EXERCISE GOAL. Pull every line with "page" from the data below and copy it.

(Saved data entries)
::::::
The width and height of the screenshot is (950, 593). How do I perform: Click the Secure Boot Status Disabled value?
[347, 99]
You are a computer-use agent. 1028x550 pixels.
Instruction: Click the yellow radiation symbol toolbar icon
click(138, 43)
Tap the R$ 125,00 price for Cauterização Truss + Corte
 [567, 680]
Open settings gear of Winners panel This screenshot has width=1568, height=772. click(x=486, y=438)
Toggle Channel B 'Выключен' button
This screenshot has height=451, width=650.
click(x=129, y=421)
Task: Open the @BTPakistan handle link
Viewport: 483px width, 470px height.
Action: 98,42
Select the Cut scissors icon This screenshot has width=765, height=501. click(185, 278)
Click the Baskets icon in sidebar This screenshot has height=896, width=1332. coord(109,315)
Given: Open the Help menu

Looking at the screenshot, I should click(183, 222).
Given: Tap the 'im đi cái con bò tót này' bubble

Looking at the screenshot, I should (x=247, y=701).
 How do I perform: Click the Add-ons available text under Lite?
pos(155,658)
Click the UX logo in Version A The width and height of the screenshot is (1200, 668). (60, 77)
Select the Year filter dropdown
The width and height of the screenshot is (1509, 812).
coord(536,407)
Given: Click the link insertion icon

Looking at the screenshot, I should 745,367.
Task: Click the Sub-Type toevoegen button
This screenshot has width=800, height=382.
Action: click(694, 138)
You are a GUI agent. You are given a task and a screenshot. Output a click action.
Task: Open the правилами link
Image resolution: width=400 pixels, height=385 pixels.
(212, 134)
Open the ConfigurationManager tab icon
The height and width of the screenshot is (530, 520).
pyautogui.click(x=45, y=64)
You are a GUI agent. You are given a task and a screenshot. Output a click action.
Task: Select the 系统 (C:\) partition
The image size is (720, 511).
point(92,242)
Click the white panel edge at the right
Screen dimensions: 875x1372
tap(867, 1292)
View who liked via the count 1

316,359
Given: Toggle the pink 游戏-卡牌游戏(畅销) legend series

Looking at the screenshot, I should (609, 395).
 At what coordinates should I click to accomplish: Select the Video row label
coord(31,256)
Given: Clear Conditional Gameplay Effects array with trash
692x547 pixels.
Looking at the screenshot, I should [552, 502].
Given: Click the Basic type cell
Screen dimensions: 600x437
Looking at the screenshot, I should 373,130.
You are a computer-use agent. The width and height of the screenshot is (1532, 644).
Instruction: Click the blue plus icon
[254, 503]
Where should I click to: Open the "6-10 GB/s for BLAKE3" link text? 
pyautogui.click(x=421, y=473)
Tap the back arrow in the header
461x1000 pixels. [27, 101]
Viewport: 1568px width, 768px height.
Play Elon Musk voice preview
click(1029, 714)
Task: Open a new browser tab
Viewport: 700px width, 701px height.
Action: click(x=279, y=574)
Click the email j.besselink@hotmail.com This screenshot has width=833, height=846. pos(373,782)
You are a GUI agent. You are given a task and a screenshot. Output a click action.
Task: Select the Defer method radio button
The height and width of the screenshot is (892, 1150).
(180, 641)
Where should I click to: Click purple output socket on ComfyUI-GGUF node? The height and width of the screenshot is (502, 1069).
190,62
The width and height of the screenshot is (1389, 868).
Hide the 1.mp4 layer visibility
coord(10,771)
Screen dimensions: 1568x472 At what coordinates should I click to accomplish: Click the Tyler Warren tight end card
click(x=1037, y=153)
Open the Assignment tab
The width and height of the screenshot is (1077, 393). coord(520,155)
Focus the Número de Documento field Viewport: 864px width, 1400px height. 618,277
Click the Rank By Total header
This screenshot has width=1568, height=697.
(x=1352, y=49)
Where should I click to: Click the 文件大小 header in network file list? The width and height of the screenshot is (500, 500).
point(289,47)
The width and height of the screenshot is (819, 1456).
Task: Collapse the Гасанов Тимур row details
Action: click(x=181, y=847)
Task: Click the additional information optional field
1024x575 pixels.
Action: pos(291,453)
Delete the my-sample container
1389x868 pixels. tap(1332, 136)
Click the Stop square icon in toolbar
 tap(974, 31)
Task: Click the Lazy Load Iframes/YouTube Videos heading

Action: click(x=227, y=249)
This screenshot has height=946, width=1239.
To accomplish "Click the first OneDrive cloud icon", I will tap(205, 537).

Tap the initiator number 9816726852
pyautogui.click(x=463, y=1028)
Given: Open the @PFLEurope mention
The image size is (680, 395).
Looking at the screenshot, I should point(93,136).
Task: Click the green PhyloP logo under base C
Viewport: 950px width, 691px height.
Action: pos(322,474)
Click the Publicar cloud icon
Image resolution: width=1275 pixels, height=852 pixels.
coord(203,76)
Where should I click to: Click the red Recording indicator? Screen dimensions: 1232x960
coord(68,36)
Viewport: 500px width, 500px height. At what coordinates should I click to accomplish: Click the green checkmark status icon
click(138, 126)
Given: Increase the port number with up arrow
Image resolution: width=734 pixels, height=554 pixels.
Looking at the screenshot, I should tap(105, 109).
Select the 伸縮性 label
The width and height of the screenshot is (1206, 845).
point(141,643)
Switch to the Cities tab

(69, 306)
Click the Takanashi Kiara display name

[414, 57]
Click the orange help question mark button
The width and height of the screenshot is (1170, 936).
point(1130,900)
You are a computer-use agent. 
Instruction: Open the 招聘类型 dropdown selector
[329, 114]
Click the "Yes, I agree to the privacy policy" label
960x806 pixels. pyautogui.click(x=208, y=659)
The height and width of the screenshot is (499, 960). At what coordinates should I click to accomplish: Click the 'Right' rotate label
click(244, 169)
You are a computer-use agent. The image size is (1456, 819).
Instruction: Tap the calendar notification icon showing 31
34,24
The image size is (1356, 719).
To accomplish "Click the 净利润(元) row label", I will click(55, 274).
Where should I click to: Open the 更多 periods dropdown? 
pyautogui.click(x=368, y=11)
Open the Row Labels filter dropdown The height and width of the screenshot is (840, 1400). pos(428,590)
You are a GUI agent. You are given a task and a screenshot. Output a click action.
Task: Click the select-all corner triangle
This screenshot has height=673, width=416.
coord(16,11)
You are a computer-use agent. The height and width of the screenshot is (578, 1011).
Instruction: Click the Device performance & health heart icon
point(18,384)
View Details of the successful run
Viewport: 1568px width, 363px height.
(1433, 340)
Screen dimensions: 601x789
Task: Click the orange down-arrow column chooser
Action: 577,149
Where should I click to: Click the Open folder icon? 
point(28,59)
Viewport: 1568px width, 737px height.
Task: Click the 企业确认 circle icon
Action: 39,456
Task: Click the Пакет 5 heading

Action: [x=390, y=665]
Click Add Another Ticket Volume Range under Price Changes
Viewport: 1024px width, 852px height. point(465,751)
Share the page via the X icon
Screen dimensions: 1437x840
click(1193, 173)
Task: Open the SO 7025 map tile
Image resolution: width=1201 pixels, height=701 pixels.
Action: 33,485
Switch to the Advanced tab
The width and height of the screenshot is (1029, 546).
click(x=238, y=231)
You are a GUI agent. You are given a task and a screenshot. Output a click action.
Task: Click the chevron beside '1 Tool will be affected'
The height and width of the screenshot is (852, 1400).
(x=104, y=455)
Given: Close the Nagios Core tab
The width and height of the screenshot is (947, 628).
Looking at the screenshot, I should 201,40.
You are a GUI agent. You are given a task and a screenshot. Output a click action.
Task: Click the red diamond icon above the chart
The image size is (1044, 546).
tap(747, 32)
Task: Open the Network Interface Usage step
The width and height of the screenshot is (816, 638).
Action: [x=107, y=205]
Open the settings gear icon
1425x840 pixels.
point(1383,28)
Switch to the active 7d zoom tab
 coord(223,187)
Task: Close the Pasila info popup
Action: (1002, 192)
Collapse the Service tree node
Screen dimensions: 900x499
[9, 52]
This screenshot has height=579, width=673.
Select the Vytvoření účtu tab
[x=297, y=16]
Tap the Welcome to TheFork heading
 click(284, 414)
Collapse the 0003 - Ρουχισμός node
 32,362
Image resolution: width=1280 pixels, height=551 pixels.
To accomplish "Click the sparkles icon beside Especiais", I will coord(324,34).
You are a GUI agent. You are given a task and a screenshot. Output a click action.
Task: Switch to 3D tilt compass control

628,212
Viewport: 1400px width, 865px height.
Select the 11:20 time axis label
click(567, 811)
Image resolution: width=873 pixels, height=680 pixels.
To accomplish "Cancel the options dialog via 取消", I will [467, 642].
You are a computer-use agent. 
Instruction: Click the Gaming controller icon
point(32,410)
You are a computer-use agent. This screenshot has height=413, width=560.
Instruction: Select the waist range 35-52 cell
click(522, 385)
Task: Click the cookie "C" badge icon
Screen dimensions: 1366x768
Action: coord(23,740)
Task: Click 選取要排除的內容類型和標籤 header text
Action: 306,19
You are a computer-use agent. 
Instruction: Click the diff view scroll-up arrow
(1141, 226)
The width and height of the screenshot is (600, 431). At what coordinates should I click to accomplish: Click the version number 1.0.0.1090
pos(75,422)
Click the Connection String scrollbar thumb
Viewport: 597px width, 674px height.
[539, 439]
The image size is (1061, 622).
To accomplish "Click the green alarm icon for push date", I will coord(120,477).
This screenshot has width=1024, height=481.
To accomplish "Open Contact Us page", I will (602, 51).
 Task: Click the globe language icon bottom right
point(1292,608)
::::::
TASK RESPONSE.
Share the page via the X icon
To accomplish "Open Contact Us page", I will (602, 51).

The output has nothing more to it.